I hurry to the checkout, and the woman behind the till smiles at me. I think she’s the shop owner, because I’ve seen her interviewing staff and talking to suppliers. (Not that I come in here very often, it’s just coincidence or something.)
“Hello again,” she says. “You really like those frames, don’t you?”
“Yes,” I say loudly. “And such fantastic value!” But the customer’s looking at a glass decanter, and not even listening.
“How many of them have you bought, now? It must be about… twenty?”
What? My attention snaps back to the shop owner. What’s she saying?
“Or even thirty?”
I stare at her in shock. Has she been monitoring me, every time I’ve been in here? Isn’t that against the law?
“Quite a collection!” she adds pleasantly, as she wraps it up in tissue paper.
I’ve got to say something, or she’ll get the idea that it’s me buying all Suze’s frames instead of the general public. Which is ridiculous. I ask you, thirty! I’ve only bought about… four. Five, maybe.
“I haven’t got that many!” I say hurriedly. “I should think you’ve been mixing me up with… other people.
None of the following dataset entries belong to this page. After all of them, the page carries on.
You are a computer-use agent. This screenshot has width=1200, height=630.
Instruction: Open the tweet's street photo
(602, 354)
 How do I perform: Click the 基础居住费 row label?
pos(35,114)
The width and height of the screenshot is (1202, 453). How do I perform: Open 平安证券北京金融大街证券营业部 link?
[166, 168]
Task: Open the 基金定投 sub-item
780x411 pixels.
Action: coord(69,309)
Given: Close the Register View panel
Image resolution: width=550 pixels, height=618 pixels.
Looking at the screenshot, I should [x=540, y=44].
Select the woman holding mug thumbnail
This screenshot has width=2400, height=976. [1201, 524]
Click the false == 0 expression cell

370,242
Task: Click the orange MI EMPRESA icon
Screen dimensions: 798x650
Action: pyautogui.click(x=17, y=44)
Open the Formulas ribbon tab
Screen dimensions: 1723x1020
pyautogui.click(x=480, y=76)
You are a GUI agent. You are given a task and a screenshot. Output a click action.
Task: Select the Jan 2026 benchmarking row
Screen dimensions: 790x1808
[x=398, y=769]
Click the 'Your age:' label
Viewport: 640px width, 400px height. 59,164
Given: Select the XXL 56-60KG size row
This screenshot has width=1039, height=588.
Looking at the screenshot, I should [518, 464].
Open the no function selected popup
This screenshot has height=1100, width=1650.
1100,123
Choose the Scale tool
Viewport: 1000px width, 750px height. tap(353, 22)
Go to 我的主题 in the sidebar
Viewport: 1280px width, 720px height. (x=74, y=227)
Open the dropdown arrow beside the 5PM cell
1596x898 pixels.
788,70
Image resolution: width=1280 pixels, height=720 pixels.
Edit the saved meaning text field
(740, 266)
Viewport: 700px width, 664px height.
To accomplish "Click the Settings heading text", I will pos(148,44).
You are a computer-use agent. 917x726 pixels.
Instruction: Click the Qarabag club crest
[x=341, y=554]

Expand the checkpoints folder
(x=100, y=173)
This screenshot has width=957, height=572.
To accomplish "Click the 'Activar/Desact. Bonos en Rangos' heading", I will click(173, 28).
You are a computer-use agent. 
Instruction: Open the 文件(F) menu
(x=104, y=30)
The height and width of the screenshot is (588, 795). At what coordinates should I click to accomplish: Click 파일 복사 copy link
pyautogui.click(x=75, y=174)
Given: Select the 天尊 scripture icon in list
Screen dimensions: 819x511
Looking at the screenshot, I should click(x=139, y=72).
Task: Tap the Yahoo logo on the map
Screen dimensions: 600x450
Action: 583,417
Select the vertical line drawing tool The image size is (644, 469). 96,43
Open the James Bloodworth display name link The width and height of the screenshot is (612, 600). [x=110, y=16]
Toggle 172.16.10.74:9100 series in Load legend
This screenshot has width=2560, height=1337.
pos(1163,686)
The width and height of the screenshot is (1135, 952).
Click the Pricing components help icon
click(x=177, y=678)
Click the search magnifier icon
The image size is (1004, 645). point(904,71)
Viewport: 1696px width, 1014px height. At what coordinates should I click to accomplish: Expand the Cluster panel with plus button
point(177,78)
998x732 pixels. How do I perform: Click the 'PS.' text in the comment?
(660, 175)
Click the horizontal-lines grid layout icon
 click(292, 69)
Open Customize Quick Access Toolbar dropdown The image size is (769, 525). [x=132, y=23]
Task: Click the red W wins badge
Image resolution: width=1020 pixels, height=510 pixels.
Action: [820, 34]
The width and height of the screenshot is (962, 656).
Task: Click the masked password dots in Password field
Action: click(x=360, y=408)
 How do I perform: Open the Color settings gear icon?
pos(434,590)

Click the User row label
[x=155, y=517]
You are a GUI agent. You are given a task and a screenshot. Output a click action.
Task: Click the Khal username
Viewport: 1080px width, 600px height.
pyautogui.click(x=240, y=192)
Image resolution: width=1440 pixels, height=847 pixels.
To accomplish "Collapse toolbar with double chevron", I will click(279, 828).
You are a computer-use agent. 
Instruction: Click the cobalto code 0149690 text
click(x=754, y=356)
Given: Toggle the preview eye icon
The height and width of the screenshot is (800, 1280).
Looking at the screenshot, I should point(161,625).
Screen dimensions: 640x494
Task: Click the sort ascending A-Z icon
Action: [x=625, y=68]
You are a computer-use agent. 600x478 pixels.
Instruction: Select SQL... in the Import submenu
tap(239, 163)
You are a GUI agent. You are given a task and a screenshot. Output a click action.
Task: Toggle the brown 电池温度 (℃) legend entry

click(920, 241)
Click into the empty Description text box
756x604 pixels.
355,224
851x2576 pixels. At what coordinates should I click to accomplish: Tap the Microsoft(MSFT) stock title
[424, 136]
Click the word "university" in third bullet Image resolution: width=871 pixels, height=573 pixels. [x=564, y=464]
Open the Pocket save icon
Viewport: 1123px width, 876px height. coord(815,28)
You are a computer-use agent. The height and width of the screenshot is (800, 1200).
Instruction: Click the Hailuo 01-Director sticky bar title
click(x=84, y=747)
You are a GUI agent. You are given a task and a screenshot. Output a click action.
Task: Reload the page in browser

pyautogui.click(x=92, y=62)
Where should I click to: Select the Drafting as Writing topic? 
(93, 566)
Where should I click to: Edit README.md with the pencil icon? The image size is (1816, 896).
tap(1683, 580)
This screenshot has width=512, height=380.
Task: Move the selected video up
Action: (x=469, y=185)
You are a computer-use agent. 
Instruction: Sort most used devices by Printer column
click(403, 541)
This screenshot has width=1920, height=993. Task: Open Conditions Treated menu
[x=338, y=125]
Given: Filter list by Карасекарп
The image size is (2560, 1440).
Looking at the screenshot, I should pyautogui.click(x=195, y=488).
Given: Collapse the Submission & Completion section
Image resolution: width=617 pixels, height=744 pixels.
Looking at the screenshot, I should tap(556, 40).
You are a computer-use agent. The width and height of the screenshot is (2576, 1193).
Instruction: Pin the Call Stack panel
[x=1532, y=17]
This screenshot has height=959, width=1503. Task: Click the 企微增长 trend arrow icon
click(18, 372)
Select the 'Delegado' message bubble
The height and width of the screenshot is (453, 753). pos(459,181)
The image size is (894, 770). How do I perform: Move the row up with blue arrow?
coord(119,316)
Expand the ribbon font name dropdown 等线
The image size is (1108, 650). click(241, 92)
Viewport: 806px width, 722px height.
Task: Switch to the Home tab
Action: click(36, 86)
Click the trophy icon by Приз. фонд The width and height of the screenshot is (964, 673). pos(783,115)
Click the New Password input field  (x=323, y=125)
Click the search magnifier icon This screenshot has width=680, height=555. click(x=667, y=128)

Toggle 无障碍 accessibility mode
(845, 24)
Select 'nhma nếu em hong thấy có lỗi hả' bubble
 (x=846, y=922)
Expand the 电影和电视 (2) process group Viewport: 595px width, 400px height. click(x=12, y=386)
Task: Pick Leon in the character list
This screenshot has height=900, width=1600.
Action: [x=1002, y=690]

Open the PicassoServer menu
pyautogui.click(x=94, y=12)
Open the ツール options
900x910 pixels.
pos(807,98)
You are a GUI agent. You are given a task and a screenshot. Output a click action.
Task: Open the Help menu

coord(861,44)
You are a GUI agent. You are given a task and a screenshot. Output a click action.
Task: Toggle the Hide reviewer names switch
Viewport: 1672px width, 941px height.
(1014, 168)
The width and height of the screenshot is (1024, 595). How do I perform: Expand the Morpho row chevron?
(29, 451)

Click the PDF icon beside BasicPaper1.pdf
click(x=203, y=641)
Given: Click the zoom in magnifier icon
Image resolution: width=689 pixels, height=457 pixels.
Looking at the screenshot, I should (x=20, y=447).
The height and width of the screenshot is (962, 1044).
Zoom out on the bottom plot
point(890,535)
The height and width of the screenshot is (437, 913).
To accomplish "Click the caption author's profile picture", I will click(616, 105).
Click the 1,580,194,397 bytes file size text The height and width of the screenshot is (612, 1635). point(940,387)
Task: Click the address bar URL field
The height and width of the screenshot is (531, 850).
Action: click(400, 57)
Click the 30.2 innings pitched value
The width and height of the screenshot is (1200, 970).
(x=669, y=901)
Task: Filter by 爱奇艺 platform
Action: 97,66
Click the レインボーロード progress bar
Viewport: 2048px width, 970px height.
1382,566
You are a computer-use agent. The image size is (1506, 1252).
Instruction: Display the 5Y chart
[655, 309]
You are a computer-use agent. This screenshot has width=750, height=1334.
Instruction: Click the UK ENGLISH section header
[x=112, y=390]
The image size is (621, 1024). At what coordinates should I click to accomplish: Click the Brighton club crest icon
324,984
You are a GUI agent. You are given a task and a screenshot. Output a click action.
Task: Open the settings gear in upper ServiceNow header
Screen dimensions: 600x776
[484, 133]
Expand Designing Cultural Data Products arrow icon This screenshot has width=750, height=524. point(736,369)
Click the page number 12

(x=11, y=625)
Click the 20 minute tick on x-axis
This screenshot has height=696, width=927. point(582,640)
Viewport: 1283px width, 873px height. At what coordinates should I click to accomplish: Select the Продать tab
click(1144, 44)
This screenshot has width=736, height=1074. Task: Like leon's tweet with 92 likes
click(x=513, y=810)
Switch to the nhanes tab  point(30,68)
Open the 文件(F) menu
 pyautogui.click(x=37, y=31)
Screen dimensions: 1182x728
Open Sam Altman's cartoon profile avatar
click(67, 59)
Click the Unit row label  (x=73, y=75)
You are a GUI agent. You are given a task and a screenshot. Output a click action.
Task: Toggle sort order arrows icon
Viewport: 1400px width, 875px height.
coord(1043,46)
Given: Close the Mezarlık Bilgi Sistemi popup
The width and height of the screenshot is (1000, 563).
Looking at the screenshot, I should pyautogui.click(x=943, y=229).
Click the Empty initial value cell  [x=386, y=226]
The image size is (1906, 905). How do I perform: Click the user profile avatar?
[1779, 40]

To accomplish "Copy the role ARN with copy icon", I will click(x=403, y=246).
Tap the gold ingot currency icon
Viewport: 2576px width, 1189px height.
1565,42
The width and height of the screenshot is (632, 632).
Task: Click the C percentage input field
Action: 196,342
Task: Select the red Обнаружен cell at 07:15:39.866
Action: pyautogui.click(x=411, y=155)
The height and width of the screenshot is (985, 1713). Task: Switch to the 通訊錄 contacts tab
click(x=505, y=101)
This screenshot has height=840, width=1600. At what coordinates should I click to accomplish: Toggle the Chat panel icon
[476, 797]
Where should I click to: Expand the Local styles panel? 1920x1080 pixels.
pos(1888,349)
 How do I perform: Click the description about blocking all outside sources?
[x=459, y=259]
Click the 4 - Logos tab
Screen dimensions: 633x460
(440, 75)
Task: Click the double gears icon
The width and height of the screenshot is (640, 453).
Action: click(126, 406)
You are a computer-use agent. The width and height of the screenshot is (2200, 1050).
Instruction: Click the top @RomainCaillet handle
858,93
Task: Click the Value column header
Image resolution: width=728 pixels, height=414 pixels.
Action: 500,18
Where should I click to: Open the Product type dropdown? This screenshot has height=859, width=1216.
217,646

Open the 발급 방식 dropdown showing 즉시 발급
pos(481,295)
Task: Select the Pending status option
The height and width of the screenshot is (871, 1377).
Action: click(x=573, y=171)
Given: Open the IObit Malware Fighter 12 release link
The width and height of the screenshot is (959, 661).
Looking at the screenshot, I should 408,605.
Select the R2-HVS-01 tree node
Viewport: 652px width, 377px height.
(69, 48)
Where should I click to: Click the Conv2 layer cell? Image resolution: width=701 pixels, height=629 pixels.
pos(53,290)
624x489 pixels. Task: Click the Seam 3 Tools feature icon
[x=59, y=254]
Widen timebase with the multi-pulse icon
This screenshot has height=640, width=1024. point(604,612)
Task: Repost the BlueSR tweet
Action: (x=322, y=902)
And I didn’t just come in to buy a frame!” I laugh gaily to show what a ludicrous idea that is. “I actually wanted some of… these, too.” I grab randomly at some big carved wooden letters in a nearby basket, and hand them to her. She smiles, and starts laying them out on tissue paper one by one.
“P… T… R… R.”
She stops, and looks at the letters puzzledly. “Were you trying to make Peter?”
Oh for God’s sake. Does there always have to be a reason to buy things?
“Erm… yes,” I say. “For my… my godson. He’s three.”
“Lovely! Here we are then. Two E’s, and take away one R…”
She’s looking at me kindly, as if I’m a complete halfwit. Which I suppose is fair enough, since I can’t spell Peter and it’s the name of my own godson.
“That’ll be… £48,” she says, as I reach for my purse. “You know, if you spend £50, you get a free scented candle.”
“Really?” I look up with interest. I could do with a nice scented candle. And for the sake of £2…
“I’m sure I could find something…” I say, looking vaguely round the shop.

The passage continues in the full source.